昇圧コンバータの最大出力電流 Part1

FET を内蔵した降圧コンバータでは“出力電流 1A の降圧コンバータ”というように最大出力電流が規定されており、ユーザーは負荷で必要とされる最大電流に応じて製品を選択する事ができます。しかし昇圧コンバータで規定されているのは多くの場合、昇圧スイッチの最大電流であり、その製品が何 A の出力が可能なのかが書かれている製品はほとんどありません。なぜ昇圧コンバータの多くは出力電流が規定されていないのか、ではあるスイッチ電流の製品は一体いくらの出力電流が可能なのか、といったテーマを降圧コンバータと昇圧コンバータの回路の違いから始めて、4 回に分けて説明します。

降圧コンバータと昇圧コンバータの回路を比較してみる

まず、図 1 に同期整流方式とダイオード整流方式の降圧コンバータを書いてあります。
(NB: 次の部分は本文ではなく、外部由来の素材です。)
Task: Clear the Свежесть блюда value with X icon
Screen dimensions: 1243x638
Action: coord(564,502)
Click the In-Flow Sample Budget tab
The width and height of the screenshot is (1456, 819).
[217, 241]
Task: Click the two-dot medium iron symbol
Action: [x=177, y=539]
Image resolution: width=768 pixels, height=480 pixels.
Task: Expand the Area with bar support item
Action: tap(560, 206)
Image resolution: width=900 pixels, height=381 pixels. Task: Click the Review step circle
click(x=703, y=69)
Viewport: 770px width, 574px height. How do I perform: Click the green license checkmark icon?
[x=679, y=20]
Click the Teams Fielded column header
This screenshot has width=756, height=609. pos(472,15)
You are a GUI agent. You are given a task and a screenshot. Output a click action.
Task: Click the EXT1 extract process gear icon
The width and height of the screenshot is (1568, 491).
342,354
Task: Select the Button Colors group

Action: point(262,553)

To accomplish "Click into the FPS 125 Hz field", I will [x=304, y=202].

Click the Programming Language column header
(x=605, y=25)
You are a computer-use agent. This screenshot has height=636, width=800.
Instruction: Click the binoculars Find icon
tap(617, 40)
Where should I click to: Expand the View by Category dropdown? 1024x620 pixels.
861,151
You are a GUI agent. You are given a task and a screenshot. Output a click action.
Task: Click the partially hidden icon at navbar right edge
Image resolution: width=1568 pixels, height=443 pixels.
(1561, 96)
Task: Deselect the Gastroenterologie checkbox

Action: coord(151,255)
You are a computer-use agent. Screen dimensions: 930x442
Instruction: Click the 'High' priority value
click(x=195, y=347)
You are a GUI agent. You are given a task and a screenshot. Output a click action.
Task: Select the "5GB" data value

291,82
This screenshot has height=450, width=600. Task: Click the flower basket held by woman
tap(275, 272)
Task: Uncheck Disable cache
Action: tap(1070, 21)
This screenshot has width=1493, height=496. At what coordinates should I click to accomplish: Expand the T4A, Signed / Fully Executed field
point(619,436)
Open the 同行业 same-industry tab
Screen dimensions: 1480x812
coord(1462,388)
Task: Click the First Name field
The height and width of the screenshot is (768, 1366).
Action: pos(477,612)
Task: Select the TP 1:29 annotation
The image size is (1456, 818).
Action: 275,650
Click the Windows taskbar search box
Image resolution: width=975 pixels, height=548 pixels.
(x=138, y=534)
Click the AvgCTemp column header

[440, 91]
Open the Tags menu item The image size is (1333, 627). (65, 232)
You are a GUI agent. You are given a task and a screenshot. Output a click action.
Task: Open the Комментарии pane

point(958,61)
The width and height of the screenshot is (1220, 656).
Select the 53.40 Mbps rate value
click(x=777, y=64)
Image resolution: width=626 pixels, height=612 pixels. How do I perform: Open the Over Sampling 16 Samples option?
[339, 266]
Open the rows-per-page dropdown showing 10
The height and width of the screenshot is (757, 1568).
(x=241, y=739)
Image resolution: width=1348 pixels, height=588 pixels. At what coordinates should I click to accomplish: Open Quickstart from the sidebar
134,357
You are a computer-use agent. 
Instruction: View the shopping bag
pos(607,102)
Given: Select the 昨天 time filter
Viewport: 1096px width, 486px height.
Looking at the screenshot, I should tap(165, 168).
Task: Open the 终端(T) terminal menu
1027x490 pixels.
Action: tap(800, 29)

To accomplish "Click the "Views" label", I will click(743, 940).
赤い線はハイサイドスイッチが入った時の電流の経路、青い線はロウサイドスイッチが入った時の電流経路です。赤の時に高い入力電圧によりインダクタ電流が増加し、青の時に入力電圧がなくなりインダクタ電流は減少する、を交互に繰り返しながら出力に入力より低い電圧の電流を供給します。

図 1 - 降圧コンバータの基本回路と電流経路


図 2 に同期整流方式とダイオード整流方式の昇圧コンバーの基本回路を書いてあります。青い線はロウサイドスイッチが入った時の電流経路で赤い線はハイサイドスイッチが入った時の電流の経路です。青の時に低い入力電津からインダクタにエネルギーを蓄積し、赤の経路で開放して 電源電圧+インダクタの発生する高電圧 による高電圧を作り出力コンデンサを充電し、負荷に高電圧を供給します。

図 2 - 昇圧コンバータの基本回路と電流経路


ダイオード整流方式の回路では随分違って見えますが、同期整流方式同士を比べて見るとこの 2 つの電源回路を良く見ると、スイッチとインダクタの構成は左右対称になっており入力と出力を左右逆にするとスイッチとインダクタ、コンデンサの接続は全く同じだという事がわかります。図 3 に同期整流方式の降圧コンバータを左右反転で書いて昇圧コンバータと並べて見ます。

図 3 - 降圧コンバータを左右反転した図 と 昇圧コンバータの比較


左右を見比べると回路構成は全く同じで、各々のスイッチが入ったときの電流の向きが逆になっています。 同じインダクタとスイッチの構成で入出力を逆にして、逆方向に電流を流すと降圧コンバータはそのまま昇圧コンバータになります。つまり高い電圧から低い電圧を作っている降圧コンバータの動作をビデオにとって逆転再生すると低い電圧から高い電圧を作る昇圧コンバータになるということになります。

降圧コンバータも昇圧コンバータも実は基本的な回路構成は同じで、片方を入力とし、反対側の出力とし、出力とした方から負帰還制御を行い各々のスイッチのタイミングを制御し、逆方向に電流を流して制御しているという部分が異なっているだけという事になります。また、同期整流方式の降圧コンバータでは出力電圧に過渡応答などによるオーバーシュートが発生すると、出力からシンクして電流を逆流させて入力に回生して出力電圧を強制的に下げるという動作を行ないますが、実はこの時、低い出力電圧から高い入力電圧へと昇圧動作をしている事になります。では Part2 では降圧コンバータの各々のスイッチにどういった電流が流れているかを考えてみます。